### Task objective
Please swap "icon" for "symbol" throughout all the lines below, keeping everything else unchanged and leaving the pictures out of your answer.

Data on locating visible targets
---*---

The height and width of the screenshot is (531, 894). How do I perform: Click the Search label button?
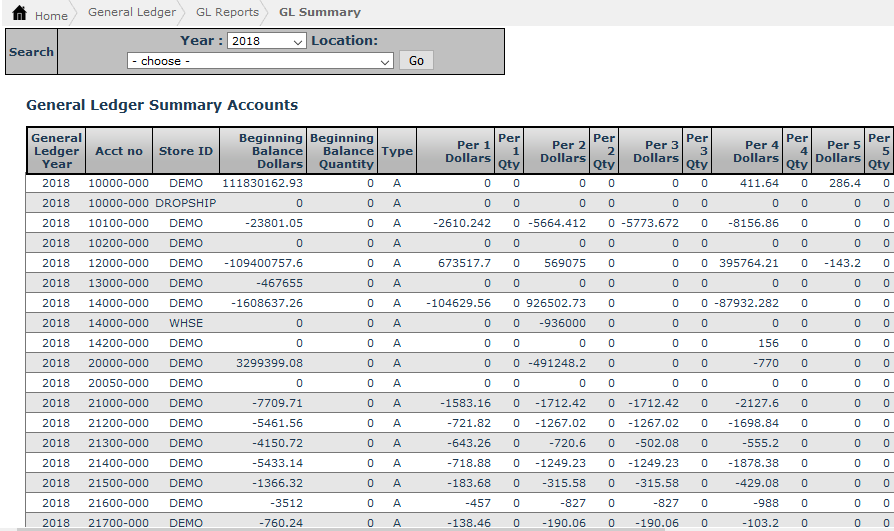click(31, 52)
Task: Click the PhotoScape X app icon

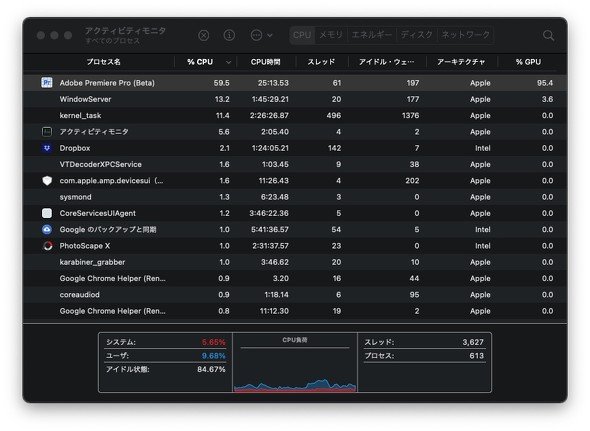Action: pos(47,246)
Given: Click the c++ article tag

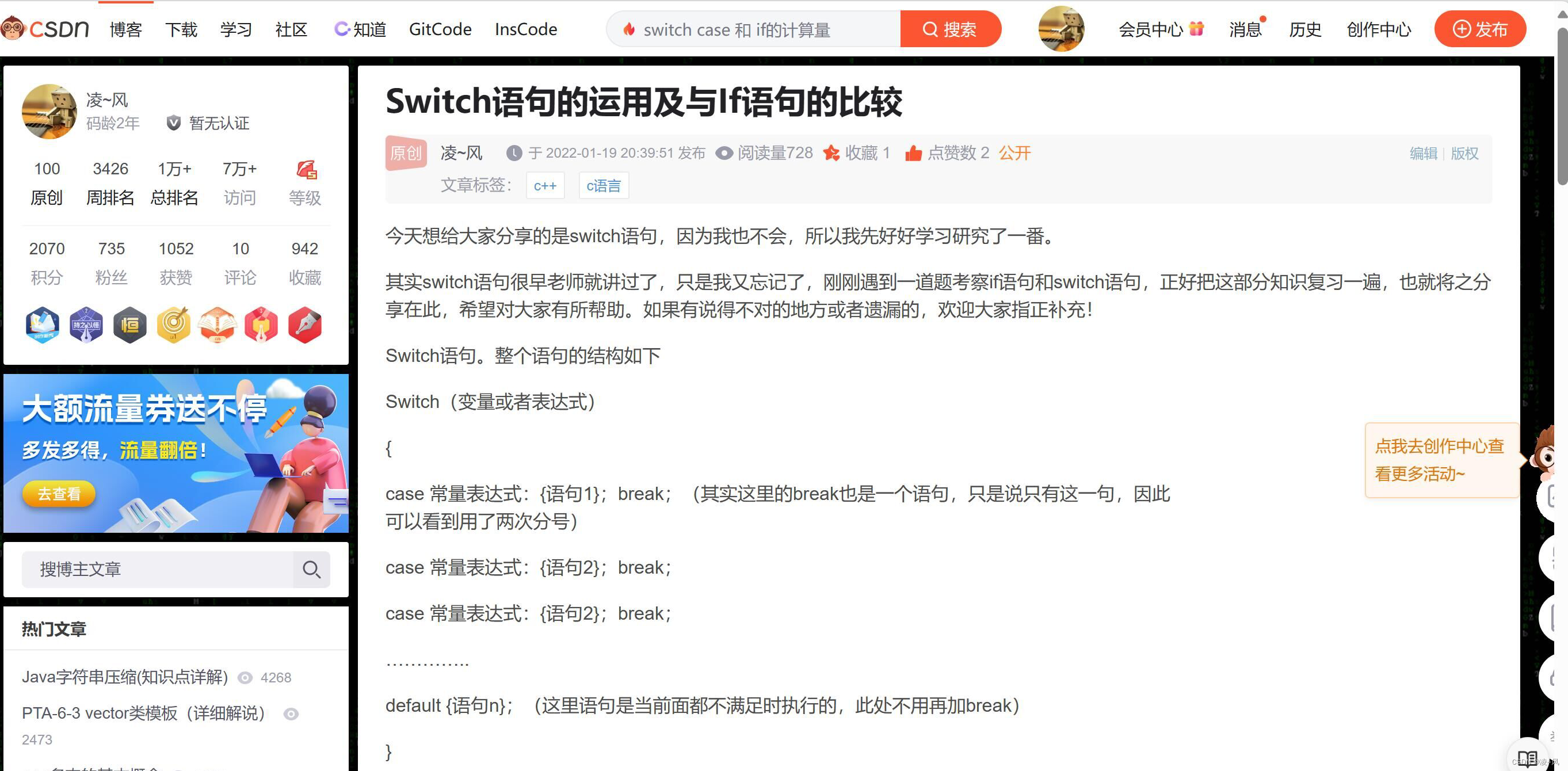Looking at the screenshot, I should click(545, 186).
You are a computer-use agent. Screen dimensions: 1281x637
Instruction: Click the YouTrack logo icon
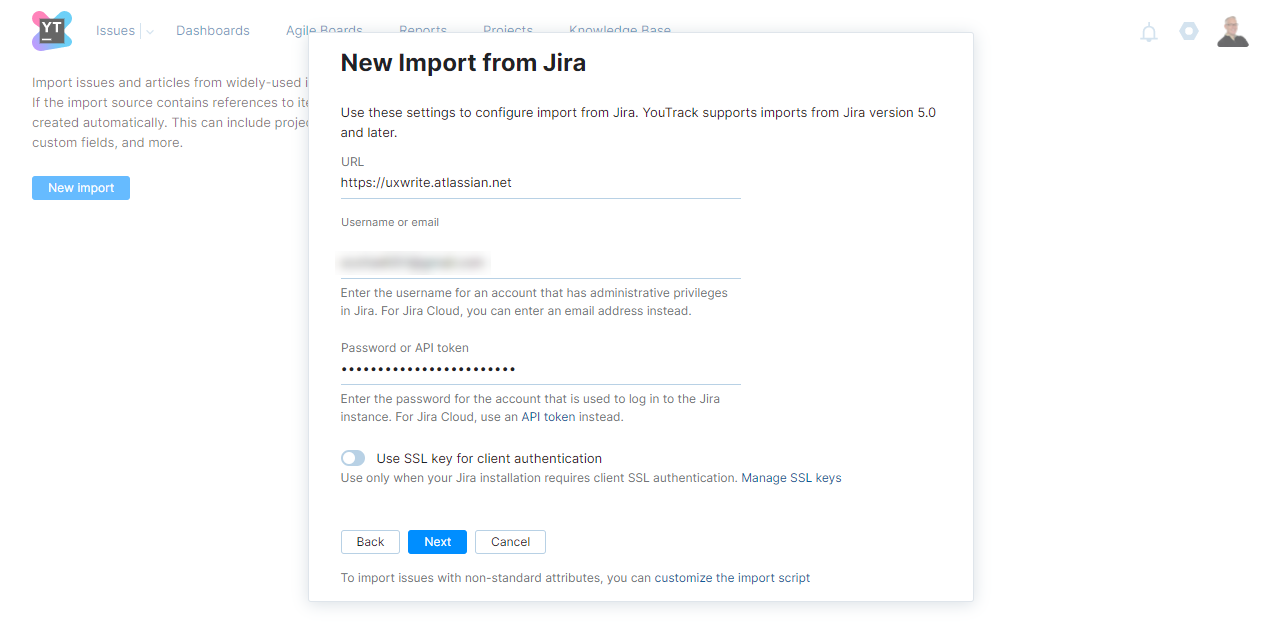[52, 31]
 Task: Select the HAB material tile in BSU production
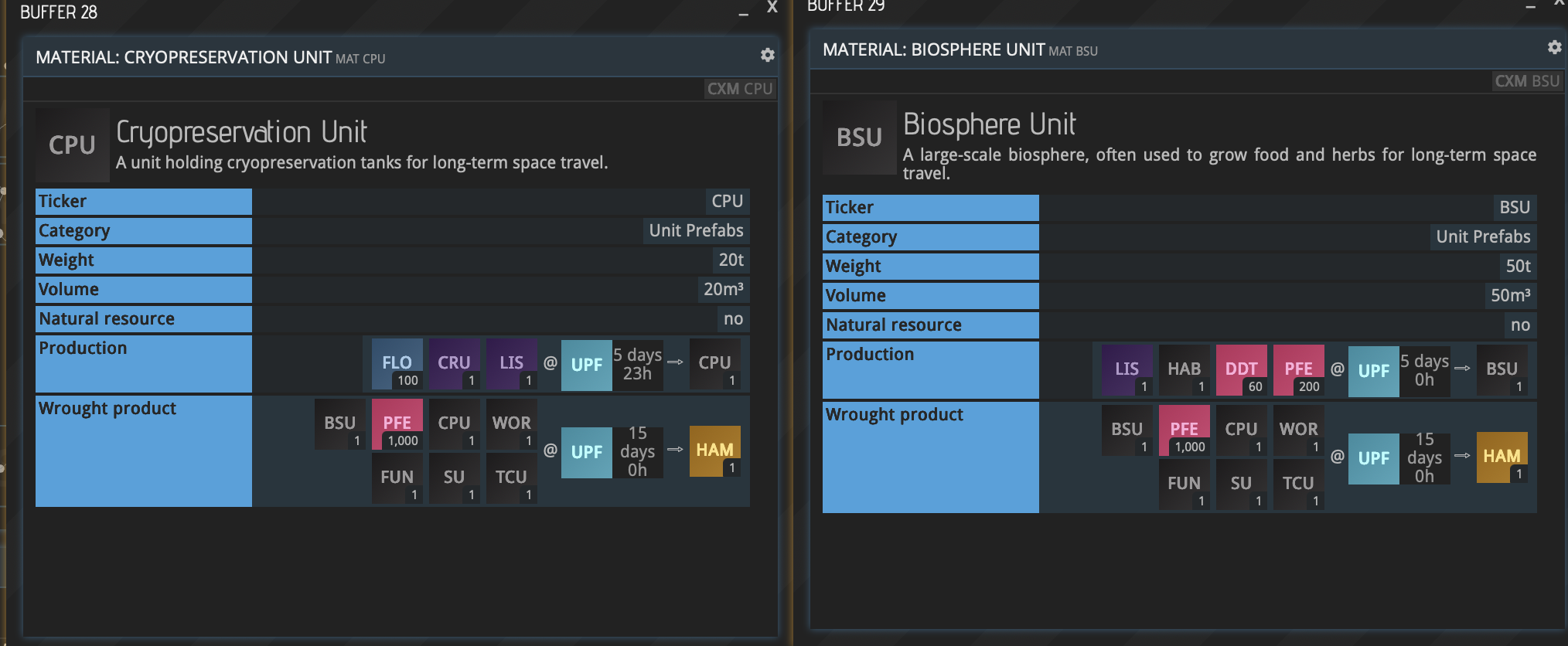click(x=1184, y=370)
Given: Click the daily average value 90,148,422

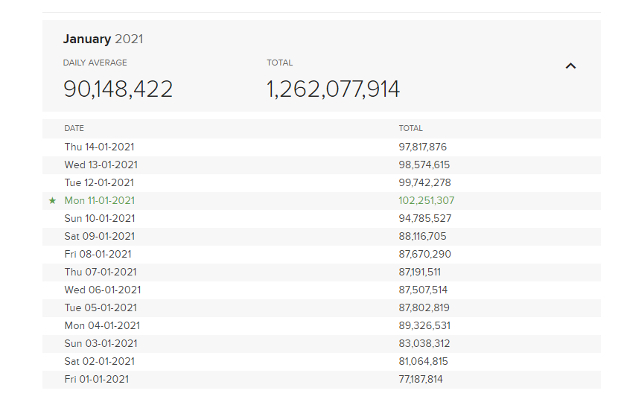Looking at the screenshot, I should coord(118,89).
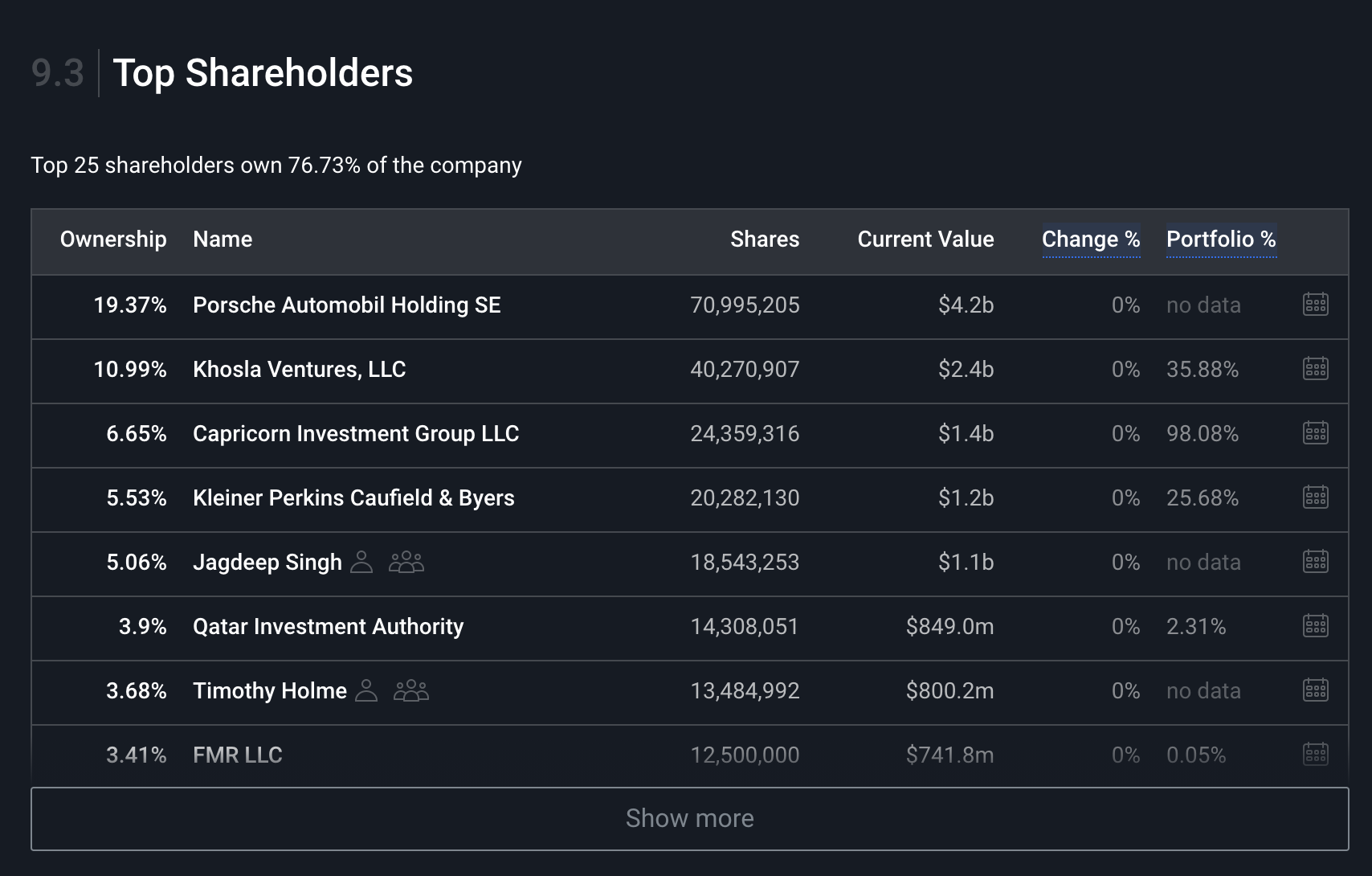Select Qatar Investment Authority shareholder name
The height and width of the screenshot is (876, 1372).
tap(328, 627)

---*---

### Response to the exercise
The height and width of the screenshot is (531, 894). How do I perform: Click the Search label button?
click(31, 52)
Task: Click the PhotoScape X app symbol

Action: pos(47,246)
Given: Click the c++ article tag

Looking at the screenshot, I should click(545, 186).
You are a computer-use agent. Screen dimensions: 1281x637
Instruction: Click the YouTrack logo symbol
[52, 31]
 Task: Select the HAB material tile in BSU production
click(x=1184, y=370)
Given: Click the daily average value 90,148,422

Looking at the screenshot, I should coord(118,89).
Select Qatar Investment Authority shareholder name
The height and width of the screenshot is (876, 1372).
tap(328, 627)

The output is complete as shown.